* Records for the exercise *
+---+

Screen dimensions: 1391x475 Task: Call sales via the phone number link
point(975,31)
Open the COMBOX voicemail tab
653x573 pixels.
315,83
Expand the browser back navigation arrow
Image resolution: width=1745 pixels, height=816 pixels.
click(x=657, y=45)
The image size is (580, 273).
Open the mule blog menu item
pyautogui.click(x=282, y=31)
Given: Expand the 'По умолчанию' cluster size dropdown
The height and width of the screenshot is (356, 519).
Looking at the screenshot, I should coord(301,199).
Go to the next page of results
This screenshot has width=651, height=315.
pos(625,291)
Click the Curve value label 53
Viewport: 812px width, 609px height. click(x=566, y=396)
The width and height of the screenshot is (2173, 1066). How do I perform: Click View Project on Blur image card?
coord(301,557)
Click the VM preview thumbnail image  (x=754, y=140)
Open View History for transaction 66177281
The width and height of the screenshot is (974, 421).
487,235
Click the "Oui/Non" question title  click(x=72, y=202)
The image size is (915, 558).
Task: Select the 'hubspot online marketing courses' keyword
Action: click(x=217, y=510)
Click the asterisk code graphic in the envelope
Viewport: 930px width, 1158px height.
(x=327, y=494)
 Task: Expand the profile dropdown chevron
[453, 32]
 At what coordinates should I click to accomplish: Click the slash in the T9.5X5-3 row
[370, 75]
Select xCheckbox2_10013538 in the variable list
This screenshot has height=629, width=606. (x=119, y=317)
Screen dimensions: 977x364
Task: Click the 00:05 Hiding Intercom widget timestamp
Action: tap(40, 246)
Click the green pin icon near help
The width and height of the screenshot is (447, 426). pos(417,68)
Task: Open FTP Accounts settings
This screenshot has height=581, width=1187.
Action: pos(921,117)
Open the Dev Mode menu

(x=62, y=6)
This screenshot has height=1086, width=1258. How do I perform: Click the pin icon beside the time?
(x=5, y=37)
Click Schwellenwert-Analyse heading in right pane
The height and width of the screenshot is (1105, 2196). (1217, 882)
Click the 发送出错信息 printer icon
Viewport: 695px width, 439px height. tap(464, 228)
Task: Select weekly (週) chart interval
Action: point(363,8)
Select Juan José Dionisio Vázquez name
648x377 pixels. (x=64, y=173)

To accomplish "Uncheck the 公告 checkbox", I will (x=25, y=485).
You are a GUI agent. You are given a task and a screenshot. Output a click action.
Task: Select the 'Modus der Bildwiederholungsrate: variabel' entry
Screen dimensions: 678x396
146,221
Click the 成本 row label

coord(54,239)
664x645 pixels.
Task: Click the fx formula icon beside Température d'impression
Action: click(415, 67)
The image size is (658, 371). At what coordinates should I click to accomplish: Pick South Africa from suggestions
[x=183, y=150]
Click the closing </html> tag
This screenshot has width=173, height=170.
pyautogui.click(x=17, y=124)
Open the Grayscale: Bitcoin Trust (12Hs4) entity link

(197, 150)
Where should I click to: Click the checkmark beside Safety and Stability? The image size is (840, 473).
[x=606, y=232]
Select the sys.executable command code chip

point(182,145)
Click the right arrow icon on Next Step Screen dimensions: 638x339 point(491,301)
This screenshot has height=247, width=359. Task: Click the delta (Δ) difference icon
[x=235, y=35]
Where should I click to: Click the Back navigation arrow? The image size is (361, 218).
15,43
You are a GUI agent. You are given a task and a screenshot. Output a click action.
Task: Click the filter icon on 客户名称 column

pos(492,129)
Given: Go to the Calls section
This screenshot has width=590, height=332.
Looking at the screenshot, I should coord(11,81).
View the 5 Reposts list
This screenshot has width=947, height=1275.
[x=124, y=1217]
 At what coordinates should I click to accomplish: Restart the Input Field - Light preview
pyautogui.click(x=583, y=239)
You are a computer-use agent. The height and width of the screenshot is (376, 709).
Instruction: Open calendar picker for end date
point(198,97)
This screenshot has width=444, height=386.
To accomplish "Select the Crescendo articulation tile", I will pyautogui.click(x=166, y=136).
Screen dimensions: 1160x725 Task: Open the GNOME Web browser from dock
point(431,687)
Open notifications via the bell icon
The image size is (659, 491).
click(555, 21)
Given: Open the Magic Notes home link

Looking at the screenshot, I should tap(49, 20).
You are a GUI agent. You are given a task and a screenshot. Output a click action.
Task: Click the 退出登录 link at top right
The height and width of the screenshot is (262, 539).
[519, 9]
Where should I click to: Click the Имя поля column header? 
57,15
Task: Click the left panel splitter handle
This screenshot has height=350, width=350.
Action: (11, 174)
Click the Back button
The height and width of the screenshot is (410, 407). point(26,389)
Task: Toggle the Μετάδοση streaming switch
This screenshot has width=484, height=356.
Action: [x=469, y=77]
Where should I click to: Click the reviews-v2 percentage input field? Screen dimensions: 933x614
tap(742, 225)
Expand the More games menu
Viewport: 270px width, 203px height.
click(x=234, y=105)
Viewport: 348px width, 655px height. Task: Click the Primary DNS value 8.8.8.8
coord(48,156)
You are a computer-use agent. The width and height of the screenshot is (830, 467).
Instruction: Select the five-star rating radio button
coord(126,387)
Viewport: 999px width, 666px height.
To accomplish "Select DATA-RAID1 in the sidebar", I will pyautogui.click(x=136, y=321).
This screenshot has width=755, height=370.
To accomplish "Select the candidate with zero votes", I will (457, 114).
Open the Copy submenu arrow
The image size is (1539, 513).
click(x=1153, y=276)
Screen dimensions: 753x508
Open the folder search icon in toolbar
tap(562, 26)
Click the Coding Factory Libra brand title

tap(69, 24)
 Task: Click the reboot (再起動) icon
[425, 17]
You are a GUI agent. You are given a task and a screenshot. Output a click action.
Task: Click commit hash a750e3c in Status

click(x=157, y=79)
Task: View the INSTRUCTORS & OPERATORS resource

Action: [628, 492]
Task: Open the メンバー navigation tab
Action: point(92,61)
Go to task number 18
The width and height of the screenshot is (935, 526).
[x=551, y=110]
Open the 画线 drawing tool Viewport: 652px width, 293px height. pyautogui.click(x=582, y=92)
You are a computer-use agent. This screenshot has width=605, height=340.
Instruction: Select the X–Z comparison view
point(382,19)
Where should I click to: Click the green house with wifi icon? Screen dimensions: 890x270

+---+

* Exercise directions *
Starting with the line that contains "Open the 画线" and going on through the end of the records, render those lines as a numbered list, leaving out any blank lines.

* Written reply *
1. Open the 画线 drawing tool Viewport: 652px width, 293px height. pyautogui.click(x=582, y=92)
2. You are a computer-use agent. This screenshot has width=605, height=340.
3. Instruction: Select the X–Z comparison view
4. point(382,19)
5. Where should I click to: Click the green house with wifi icon? Screen dimensions: 890x270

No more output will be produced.